Kia Forte: Redesigned in 2019 • MSRP $17,890-$23,390 • Rating 7.9 out of 10 • Combined MPG 28-35.
The Kia Forte sedan has been redesigned for 2019. Overall, it more than satisfies with its mix of great features, attractive style and appealing price.
Hyundai Elantra: Redesigned in 2021 • MSRP $19,650-$28,100 • Rating 7.7 out of 10 • Combined MPG 28-54.
The new Elantra stands out with its high fuel economy, impressive technology and safety features, and roomy cabin. It’s also comfortable and strong on value. The base engine is lackluster but otherwise this is a great pick for a small sedan.
Economy X-Small Hatchbacks
Toyota Yaris: Introduced in 2019 • MSRP $15,650-$18,750 • Rating 7.4 out of 10 • Combined MPG 34-35.
The Yaris hatchback is one of the smallest and least expensive vehicles in Toyota’s lineup. Even so, it’s a pleasing urban runabout that should work out well for car shoppers on a budget.
Economy Small Hatchbacks
Hyundai Veloster: Redesigned in 2019 • MSRP $18,900-$33,750 • Rating 8.3 out of 10 • Combined MPG 22-30.
Sporty yet practical, the Veloster is just what a small hatchback should be.
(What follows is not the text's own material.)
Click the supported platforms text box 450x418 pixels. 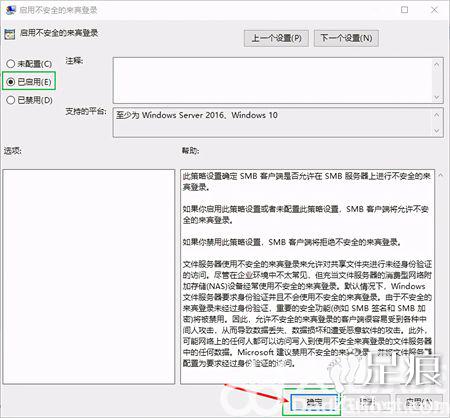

It’s smartly packaged, affordable, and provides something a little different from the norm. While there are a few minor concessions, the Veloster has a lot going for it overall.
Honda Civic: Redesigned in 2016 • MSRP $22,000-$43,995 • Rating 8.0 out of 10 • Combined MPG 25-34.
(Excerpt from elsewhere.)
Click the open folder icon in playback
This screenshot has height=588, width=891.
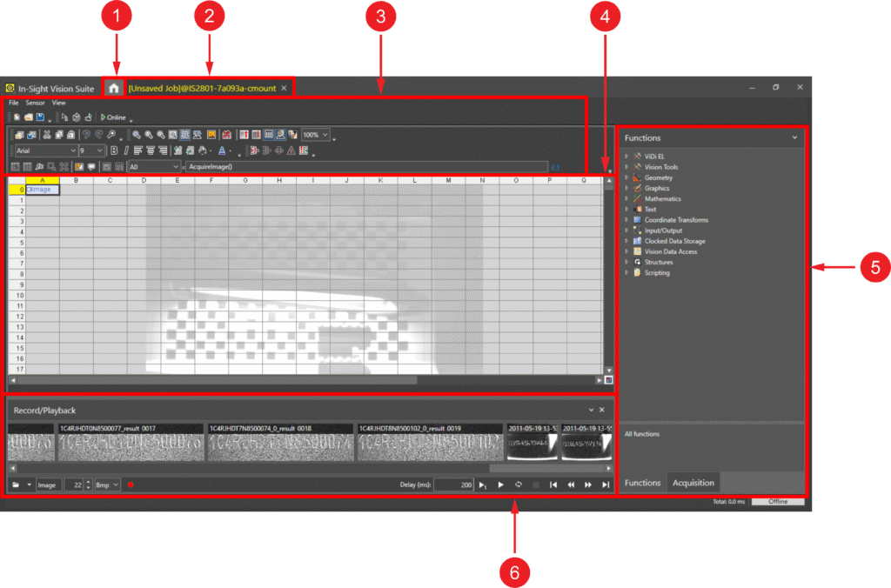(16, 484)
The Honda Civic is one of our favorite small cars, and the hatchback variant adds the virtue of increased cargo capacity. Standard turbocharged power, nimble handling and strong fuel economy are just a few of the Civic’s strengths.
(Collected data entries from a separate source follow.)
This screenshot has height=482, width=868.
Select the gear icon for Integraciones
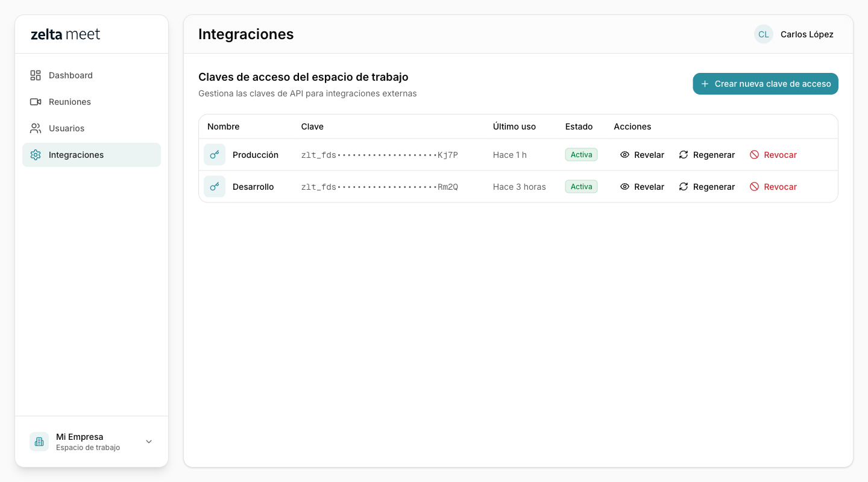pos(36,154)
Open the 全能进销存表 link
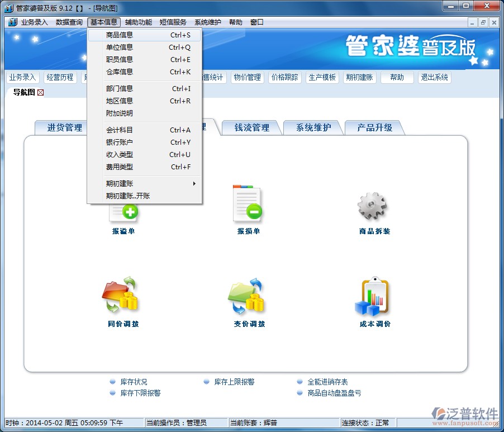Image resolution: width=504 pixels, height=432 pixels. click(327, 382)
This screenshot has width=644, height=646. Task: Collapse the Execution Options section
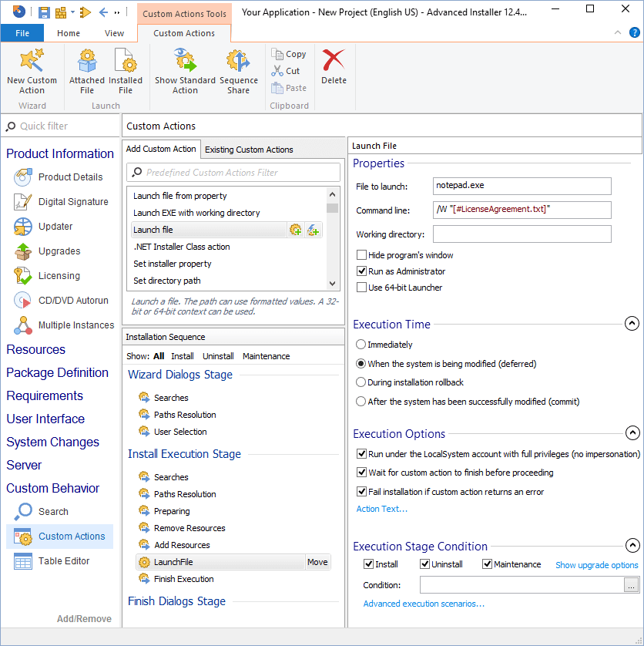[632, 432]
MINI Clubman: Redesigned in 2017 • MSRP $29,900-$39,500 • Rating 7.7 out of 10 • Combined MPG 26-29.
A more family-friendly Mini, this little hatchback has usable interior space, a funky personality and — especially with one of the upgraded engines — no shortage of energy. But the Clubman still feels a bit restrained compared to other Mini products. It’s the grown-up of the bunch, you might say.
Mazda 3: Redesigned in 2019 • MSRP $22,650-$33,900 • Rating 7.7 out of 10 • Combined MPG 26-29.
If a fun-to-drive character and a classy interior rank high on your shopping list, then the Mazda 3 should be right at the top. It may come up short in a few categories on paper, but in the real world it’s more than capable and definitely worth a test drive.
Hyundai Elantra GT: Redesigned in 2018 • MSRP $20,650-$24,600 Rating 7.6 out of 10 Combined MPG 26-28.
The Elantra GT isn’t just an Elantra with a hatchback body: it has a distinct interior, a more powerful base engine and sharper handling. The E-GT is an affordable, practical little car that provides some lightweight fun when you want it.
Volkswagen Golf: Redesigned in 2015 • MSRP $23,195 – $23,995 Rating 7.4 out of 10 Combined MPG 32-33.
The Volkswagen Golf’s fun-to-drive character and no-nonsense approach burnish its appeal. On the other hand, some competitors now offer more safety technology, along with competitive performance and better interior quality.
Toyota Corolla Hatchback: Redesigned in 2019 • MSRP $20,465-$24,515 • Rating 7.4 out of 10 • Combined MPG 31-35.
The Corolla hatchback is comfortable and stylish. It’s also surprisingly engaging to drive, especially when equipped with the six-speed manual transmission. Only a lack of cargo space and a sub-optimal infotainment system hold it back.